***** Entries *****
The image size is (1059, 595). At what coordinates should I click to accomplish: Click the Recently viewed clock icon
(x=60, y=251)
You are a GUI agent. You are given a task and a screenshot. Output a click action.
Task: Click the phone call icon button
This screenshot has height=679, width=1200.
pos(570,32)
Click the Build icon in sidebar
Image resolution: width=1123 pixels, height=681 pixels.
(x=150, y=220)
*****
Required work: Format every one of the entries above as a Markdown table with the columns Row and Line. Give each non-blank line its own numbered row and leave out blank lines.

Exercise solution:
| Row | Line |
|---|---|
| 1 | The image size is (1059, 595). At what coordinates should I click to accomplish: Click the Recently viewed clock icon |
| 2 | (x=60, y=251) |
| 3 | You are a GUI agent. You are given a task and a screenshot. Output a click action. |
| 4 | Task: Click the phone call icon button |
| 5 | This screenshot has height=679, width=1200. |
| 6 | pos(570,32) |
| 7 | Click the Build icon in sidebar |
| 8 | Image resolution: width=1123 pixels, height=681 pixels. |
| 9 | (x=150, y=220) |